There are thousands of excuses that states use to tell their own side that the next war is morally justified and absolutely necessary. These excuses always turn out to be lies piled on top of lies, but they continue to work to the state’s advantage. In today’s world we Americans are often told that some group of people are having “their rights” violated and so the U.S. must go defend them. Some group of people may have rights, but it is their responsibility to defend or safeguard such rights and not the responsibility of the young men and women of the U.S. (or any other country) to go get killed for their rights. Our first priority given the anti-social destruction of war is to avoid war at nearly all costs. Even if justified in defense, a people are better off if some option of negotiation can be used.

Since wars are the wanton murder of the innocent, especially women and children, as well as destruction of society, we must oppose all war.
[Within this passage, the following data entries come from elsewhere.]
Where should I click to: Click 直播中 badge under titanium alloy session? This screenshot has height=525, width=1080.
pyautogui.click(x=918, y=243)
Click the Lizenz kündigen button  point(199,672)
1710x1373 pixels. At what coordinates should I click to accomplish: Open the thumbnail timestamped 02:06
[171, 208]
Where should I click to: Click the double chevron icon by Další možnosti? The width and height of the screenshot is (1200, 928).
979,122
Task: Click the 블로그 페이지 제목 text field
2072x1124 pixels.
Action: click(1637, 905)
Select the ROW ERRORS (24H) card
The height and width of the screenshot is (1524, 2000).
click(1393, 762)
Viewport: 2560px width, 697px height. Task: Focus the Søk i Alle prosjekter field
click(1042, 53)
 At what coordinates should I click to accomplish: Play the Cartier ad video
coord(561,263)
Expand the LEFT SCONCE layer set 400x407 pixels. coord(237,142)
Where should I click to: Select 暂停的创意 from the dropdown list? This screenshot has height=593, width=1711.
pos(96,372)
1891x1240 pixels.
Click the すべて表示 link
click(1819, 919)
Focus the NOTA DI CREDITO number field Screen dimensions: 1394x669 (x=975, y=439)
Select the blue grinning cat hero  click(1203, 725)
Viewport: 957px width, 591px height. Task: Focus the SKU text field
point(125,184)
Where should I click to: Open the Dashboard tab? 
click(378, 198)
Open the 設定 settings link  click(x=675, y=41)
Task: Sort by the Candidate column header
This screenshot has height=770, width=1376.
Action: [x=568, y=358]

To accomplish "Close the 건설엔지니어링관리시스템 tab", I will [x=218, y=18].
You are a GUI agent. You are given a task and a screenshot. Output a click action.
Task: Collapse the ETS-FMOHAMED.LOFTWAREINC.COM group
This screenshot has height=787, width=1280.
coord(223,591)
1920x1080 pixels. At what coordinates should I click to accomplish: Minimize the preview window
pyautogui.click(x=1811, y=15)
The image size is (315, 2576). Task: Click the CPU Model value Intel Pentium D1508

Even the side that is clearly defending against an immoral and illegal invasion will almost always commit war crimes against the innocent, so we must be against all war unless the aggression is clear cut and of such magnitude that the defending side was left with no other realistic option.

For the above reasons and others, it should be obvious that I can only see the U.S. and President Obama’s threatened destruction of yet another country that has done us no harm as immoral and illegal. It is brutal, ugly, and bestial that the U.S. government is complimenting a war of aggression against Syria. Mr. Obama claims that because some children were killed by gas by criminals unknown that he is entitled to murder civilians by the bus-load in a country half-way around the world. This is bullocks as my English friends would say. Obama looks to be wanting to help the very people who may have committed the crime in the first place. Certainly the rebels had chemical weapons and the will to use them to further their ends.

It is time to end the criminal wars of the U.S. — impeachment would be a good start. Unfortunately thinking that some politicians in congress are going to do the right thing is just wishful thinking. We must re-double our efforts to get our fellow citizens to withdraw their consent to be government by criminal gang writ large called the U.S. government.